==== TASK MATERIAL

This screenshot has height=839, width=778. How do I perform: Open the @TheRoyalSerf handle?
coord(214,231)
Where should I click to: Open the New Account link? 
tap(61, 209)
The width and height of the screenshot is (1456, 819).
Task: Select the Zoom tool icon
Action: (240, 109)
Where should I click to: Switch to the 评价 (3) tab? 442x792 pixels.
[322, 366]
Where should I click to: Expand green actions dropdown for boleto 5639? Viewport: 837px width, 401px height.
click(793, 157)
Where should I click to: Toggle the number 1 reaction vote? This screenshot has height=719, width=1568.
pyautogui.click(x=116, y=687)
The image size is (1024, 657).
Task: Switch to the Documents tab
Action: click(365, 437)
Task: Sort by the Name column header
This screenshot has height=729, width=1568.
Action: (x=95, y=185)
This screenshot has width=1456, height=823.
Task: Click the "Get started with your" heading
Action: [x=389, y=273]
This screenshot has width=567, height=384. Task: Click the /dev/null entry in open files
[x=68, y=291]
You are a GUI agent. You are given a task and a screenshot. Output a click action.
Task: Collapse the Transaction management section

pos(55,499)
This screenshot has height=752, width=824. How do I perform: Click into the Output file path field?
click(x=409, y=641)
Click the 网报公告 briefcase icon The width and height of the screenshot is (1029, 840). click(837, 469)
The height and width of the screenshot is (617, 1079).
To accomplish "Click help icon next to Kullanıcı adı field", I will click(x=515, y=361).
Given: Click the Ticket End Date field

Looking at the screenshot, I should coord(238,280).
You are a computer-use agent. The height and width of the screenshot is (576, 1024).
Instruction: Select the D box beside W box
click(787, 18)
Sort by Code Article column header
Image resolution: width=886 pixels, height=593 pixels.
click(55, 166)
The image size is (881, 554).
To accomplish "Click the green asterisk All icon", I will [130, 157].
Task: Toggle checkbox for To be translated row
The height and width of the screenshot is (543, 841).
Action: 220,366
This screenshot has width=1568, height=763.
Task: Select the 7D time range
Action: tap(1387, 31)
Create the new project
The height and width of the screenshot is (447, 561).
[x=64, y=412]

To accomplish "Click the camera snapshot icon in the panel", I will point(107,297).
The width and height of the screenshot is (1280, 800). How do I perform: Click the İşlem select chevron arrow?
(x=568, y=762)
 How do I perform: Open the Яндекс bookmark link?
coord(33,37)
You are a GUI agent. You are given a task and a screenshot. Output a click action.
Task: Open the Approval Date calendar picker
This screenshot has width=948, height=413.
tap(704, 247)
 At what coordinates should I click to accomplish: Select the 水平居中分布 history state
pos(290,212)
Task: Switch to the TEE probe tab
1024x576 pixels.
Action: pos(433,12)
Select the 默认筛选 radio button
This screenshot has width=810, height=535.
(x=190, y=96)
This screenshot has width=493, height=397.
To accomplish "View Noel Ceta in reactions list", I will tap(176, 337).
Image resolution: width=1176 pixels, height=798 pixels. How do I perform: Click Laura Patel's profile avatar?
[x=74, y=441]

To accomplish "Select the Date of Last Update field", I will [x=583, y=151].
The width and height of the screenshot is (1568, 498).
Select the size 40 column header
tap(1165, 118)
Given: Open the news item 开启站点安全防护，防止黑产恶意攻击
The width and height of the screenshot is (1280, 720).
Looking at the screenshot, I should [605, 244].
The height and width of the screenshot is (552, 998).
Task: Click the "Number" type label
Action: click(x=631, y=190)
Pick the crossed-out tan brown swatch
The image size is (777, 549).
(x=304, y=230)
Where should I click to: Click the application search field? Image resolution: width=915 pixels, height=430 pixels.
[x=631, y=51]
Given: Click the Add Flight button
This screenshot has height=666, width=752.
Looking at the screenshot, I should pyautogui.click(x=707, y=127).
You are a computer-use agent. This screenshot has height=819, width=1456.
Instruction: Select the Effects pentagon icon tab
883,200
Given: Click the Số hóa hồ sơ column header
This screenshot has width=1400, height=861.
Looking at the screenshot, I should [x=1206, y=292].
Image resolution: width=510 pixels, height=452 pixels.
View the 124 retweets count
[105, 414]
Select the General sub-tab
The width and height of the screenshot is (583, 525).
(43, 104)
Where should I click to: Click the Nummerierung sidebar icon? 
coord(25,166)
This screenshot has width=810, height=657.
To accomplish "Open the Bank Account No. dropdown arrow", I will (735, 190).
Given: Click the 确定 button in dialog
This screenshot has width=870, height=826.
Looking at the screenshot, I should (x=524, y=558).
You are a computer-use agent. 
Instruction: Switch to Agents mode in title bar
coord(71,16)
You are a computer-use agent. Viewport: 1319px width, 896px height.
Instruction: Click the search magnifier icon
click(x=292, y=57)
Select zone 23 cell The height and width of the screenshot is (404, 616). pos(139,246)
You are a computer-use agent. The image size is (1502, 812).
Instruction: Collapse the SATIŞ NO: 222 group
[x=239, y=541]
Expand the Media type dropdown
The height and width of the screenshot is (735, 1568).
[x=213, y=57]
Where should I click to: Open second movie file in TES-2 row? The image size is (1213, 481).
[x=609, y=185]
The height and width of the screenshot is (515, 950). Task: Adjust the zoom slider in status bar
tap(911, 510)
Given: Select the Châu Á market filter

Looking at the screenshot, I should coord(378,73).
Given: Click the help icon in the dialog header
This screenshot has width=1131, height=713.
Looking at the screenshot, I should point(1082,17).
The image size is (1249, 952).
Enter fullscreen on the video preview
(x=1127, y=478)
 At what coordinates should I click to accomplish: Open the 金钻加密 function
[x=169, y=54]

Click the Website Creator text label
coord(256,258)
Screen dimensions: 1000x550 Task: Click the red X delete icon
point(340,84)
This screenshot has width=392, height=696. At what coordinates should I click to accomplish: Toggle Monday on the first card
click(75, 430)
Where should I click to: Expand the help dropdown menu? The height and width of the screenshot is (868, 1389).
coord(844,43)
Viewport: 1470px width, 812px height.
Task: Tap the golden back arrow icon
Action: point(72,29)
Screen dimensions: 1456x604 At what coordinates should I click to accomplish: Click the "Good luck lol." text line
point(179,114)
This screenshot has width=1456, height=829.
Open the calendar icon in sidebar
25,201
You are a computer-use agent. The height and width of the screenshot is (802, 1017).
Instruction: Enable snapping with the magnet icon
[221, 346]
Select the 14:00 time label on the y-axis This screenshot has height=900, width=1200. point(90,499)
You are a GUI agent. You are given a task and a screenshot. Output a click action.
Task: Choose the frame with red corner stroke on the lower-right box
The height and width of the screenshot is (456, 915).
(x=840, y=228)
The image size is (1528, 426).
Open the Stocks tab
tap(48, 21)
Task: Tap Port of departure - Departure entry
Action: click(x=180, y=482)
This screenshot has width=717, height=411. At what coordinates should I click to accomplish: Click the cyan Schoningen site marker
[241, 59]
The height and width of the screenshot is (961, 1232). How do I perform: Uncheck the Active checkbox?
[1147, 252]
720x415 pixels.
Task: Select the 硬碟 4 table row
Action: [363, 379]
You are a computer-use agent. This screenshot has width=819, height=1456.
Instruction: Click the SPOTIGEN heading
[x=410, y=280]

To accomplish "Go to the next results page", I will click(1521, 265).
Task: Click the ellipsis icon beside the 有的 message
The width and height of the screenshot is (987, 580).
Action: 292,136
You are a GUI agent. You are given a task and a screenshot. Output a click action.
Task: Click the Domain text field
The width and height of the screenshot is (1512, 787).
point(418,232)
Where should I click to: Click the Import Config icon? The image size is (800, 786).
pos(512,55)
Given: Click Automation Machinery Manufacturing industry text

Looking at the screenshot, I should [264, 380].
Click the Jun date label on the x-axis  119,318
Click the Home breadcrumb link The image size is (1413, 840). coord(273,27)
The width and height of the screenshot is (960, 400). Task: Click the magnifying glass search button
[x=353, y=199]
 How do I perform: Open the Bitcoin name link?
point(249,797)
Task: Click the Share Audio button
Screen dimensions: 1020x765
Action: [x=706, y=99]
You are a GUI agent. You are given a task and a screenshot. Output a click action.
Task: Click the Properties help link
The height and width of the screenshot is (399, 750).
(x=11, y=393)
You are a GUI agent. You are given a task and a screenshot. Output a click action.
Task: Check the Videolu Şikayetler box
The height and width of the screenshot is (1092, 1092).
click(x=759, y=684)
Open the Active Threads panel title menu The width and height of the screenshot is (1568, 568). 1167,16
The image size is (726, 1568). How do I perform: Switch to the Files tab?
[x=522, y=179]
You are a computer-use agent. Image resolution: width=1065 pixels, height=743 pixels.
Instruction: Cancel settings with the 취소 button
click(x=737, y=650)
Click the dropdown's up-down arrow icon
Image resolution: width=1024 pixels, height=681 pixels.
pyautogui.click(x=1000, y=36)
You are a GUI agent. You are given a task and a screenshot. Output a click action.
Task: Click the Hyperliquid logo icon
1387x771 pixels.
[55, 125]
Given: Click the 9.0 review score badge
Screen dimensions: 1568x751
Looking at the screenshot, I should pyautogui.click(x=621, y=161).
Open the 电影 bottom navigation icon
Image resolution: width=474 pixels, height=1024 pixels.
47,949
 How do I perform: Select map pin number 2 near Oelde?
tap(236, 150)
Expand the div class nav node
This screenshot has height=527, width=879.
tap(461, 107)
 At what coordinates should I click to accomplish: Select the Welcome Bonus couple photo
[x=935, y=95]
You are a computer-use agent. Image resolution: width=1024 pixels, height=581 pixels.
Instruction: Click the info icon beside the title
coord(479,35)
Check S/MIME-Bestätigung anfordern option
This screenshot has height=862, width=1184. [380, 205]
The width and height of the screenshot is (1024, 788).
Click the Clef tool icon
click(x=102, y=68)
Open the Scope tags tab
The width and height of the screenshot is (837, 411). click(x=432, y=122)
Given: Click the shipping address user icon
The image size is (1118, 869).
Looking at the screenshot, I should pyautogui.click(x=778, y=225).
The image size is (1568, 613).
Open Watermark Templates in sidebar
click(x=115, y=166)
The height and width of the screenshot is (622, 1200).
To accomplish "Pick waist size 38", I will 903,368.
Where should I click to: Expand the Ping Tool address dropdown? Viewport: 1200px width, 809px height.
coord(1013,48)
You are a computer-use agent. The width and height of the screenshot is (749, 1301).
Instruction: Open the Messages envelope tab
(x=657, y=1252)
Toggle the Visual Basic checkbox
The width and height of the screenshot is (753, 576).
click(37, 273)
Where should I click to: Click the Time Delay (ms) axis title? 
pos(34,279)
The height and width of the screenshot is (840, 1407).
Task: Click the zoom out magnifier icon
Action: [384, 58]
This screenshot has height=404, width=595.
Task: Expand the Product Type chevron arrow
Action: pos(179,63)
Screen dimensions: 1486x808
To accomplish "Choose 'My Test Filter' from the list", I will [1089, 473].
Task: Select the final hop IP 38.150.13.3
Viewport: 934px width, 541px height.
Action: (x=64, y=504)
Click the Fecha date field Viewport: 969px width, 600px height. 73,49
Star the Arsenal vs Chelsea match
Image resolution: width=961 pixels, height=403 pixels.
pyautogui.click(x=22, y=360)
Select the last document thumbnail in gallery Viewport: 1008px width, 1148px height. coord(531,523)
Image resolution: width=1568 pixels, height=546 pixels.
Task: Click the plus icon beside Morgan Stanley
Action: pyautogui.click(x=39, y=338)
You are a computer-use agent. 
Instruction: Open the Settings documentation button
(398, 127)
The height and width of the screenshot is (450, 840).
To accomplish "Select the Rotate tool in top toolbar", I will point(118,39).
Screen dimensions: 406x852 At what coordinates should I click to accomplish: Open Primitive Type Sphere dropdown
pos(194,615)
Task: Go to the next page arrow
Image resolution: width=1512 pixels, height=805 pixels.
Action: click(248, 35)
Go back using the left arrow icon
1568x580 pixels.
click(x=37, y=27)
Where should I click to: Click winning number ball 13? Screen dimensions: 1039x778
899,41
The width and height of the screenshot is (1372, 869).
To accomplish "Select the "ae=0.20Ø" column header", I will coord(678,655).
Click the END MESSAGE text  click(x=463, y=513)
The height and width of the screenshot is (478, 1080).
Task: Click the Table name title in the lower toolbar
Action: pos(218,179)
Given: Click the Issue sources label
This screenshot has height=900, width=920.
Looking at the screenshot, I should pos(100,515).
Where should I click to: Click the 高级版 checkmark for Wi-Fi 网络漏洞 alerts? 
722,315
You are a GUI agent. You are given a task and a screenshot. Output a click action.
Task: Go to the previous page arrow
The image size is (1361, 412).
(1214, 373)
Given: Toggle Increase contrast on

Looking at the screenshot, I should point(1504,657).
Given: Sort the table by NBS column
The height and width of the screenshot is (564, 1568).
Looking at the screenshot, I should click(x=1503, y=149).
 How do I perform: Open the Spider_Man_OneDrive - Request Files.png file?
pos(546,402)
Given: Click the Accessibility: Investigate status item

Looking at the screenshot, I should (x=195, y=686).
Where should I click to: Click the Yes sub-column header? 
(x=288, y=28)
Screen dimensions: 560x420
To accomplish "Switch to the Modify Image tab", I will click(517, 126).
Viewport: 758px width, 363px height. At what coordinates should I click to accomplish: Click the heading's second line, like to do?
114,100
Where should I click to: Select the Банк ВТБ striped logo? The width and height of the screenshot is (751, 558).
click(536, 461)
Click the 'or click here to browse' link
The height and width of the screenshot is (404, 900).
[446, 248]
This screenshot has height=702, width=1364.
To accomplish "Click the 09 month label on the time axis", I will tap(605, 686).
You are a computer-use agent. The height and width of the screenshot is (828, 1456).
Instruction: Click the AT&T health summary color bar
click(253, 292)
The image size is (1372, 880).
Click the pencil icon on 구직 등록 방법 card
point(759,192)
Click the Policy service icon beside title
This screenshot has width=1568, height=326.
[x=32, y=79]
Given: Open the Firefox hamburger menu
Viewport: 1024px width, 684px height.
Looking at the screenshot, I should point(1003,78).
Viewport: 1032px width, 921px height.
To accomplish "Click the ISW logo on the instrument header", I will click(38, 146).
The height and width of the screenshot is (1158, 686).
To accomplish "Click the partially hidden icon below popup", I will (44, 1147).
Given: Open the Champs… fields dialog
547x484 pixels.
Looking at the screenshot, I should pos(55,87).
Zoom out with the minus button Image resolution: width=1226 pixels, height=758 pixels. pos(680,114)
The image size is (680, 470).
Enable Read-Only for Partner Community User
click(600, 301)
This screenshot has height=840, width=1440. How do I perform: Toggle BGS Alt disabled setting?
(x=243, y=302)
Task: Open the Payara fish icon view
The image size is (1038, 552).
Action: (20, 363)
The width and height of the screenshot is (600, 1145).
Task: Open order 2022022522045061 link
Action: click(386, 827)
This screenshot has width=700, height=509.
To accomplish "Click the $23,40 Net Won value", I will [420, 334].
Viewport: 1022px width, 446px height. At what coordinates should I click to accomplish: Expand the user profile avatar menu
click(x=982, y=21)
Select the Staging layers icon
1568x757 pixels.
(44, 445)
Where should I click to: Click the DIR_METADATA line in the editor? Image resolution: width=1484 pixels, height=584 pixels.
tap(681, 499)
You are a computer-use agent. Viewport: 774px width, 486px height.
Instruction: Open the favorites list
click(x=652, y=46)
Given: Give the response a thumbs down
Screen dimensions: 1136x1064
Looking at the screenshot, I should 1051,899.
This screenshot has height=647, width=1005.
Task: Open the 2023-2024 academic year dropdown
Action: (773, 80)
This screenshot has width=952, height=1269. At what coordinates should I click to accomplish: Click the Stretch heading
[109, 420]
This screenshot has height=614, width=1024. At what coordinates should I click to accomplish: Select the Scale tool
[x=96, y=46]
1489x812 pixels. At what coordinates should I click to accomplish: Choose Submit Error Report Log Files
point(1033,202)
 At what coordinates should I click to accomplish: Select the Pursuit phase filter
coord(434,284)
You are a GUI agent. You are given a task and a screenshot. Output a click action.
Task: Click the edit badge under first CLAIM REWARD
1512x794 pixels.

========

What you give back must match the material exactly, beginning with its first line and ending with the line holding "is (576, 1024).".

-- ANSWER SECTION --
This screenshot has height=839, width=778. How do I perform: Open the @TheRoyalSerf handle?
coord(214,231)
Where should I click to: Open the New Account link? 
tap(61, 209)
The width and height of the screenshot is (1456, 819).
Task: Select the Zoom tool icon
Action: (240, 109)
Where should I click to: Switch to the 评价 (3) tab? 442x792 pixels.
[322, 366]
Where should I click to: Expand green actions dropdown for boleto 5639? Viewport: 837px width, 401px height.
click(793, 157)
Where should I click to: Toggle the number 1 reaction vote? This screenshot has height=719, width=1568.
pyautogui.click(x=116, y=687)
The image size is (1024, 657).
Task: Switch to the Documents tab
Action: click(365, 437)
Task: Sort by the Name column header
This screenshot has height=729, width=1568.
Action: (x=95, y=185)
This screenshot has width=1456, height=823.
Task: Click the "Get started with your" heading
Action: [x=389, y=273]
This screenshot has width=567, height=384. Task: Click the /dev/null entry in open files
[x=68, y=291]
You are a GUI agent. You are given a task and a screenshot. Output a click action.
Task: Collapse the Transaction management section

pos(55,499)
This screenshot has height=752, width=824. How do I perform: Click into the Output file path field?
click(x=409, y=641)
Click the 网报公告 briefcase icon The width and height of the screenshot is (1029, 840). click(837, 469)
The height and width of the screenshot is (617, 1079).
To accomplish "Click help icon next to Kullanıcı adı field", I will click(x=515, y=361).
Given: Click the Ticket End Date field

Looking at the screenshot, I should coord(238,280).
You are a computer-use agent. The height and width of the screenshot is (576, 1024).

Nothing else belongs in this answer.